Timothy Keller, ehem. Pastor der Redeemer Church, Manhatten/NY

Lothar Krauss stellt auf seinem lesenswerten Blog einen Artikel über Führungsprinzipien von Timothy Keller zur Verfügung. Es geht um Führung in wachsenden Gemeinden, also konkret um die Wachstumsschwellen und die Charakteristika von Kirchengemeinden.

Ich stelle im Folgenden – mit Erlaubnis des Übersetzers L. Krauss – die wichtigsten Thesen heraus.1

Grundsätzliches zur Führung in wachsenden Gemeinden

These 1: Pastorale Führung scheitert sehr häufig wegen fehlendem Verständnis bzw. der fehlenden Wahrnehmung für die Bedeutung der Größe einer Gemeinde.

These 2: Der Unterschied, wie Gemeinden mit 100 bzw. 1000 Mitgliedern leben und arbeiten, kann weitaus größer sein als der Unterschied in der Denomination. Eine große Gemeinde ist nicht einfach die größere Ausgabe einer kleinen Gemeinde.

### BEREITGESTELLTE ANGABEN
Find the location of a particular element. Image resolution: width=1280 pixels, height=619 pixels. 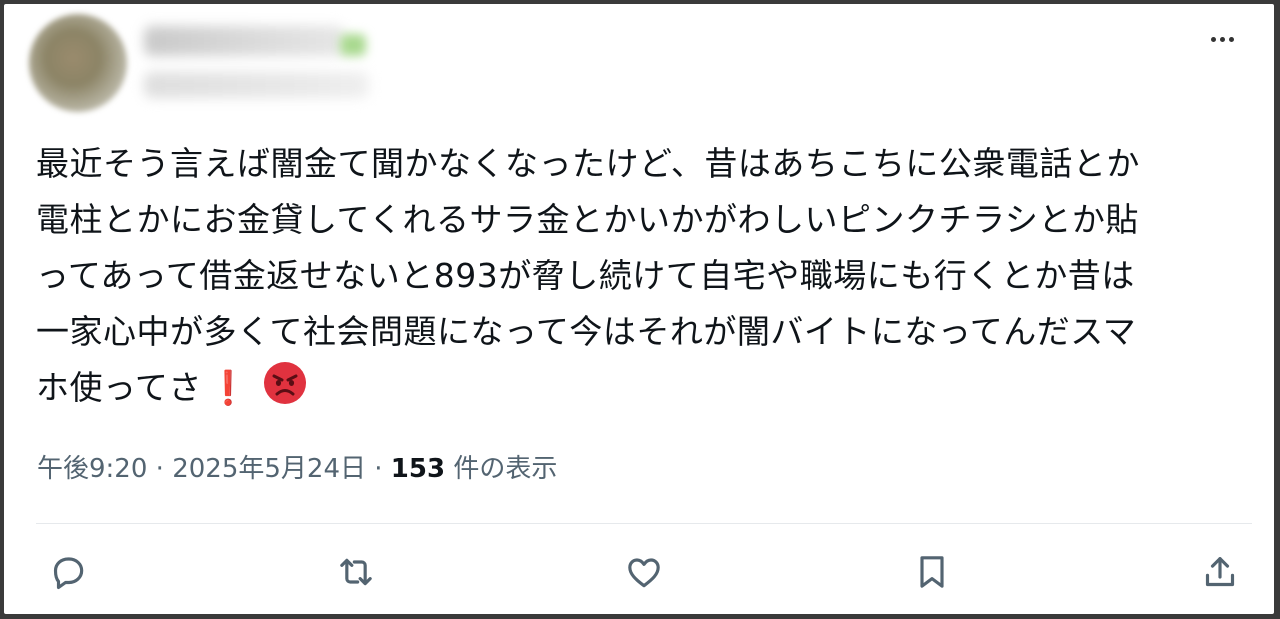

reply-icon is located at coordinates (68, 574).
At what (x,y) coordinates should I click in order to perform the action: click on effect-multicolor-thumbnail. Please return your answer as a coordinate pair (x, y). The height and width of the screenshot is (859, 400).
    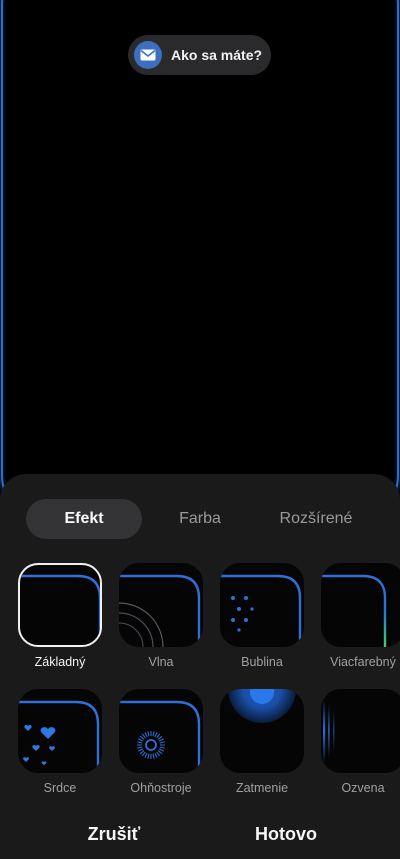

### AUFGABEN
1. Stimmen diese Aussagen mit dem Textauszug über Führung in wachsenden Gemeinden überein? (a) Lothar Krauss ist der Übersetzer des Artikels. (b) Eine große Gemeinde ist einfach die größere Ausgabe einer kleinen Gemeinde. (c) Laut These 1 scheitert pastorale Führung nur selten an fehlender Wahrnehmung für die Größe einer Gemeinde. Beantworte jede mit Ja oder Nein und zitiere die entscheidenden Worte des Textes.
2. Schreibe den Textauszug über Führung in wachsenden Gemeinden im Anschluss an These 2 weiter.

### LÖSUNGEN
1.
(a) Ja: „mit Erlaubnis des Übersetzers L. Krauss“
(b) Nein: „Eine große Gemeinde ist nicht einfach die größere Ausgabe einer kleinen Gemeinde.“
(c) Nein: „Pastorale Führung scheitert sehr häufig wegen fehlendem Verständnis bzw. der fehlenden Wahrnehmung für die Bedeutung der Größe einer Gemeinde.“

2.
These 3: Die meisten Menschen haben einen Favoriten in Bezug auf die Größe. Das bedeutet, dass ein weiser Pastor auf mitfühlende aber klare Art und Weise den Leuten gegenübertreten muss, die mit der Gemeindekultur bzw. -größe nicht klarkommen (z. B. Einige Menschen sind in Sachen Organisation und Struktur sehr misstrauisch, was oft auf schlechte Erfahrungen zurückgeht).

These 4: Jede Gemeinde hat Aspekte ihrer natürlichen Größenkultur, denen widerstanden werden muss bzw. wogegen geführt werden muss. Jede Größe bringt enorme Schwierigkeiten aber auch viele Möglichkeiten für Dienste mit sich, die Gemeinden anderer Größen nicht durchführen können (zumindest nicht so gut). Nur gemeinsam können die Gemeinden all das repräsentieren, was Christus für seine Gemeinde möchte.

Was passiert, wenn Gemeinden ihre Größe verändern bzw. wachsen?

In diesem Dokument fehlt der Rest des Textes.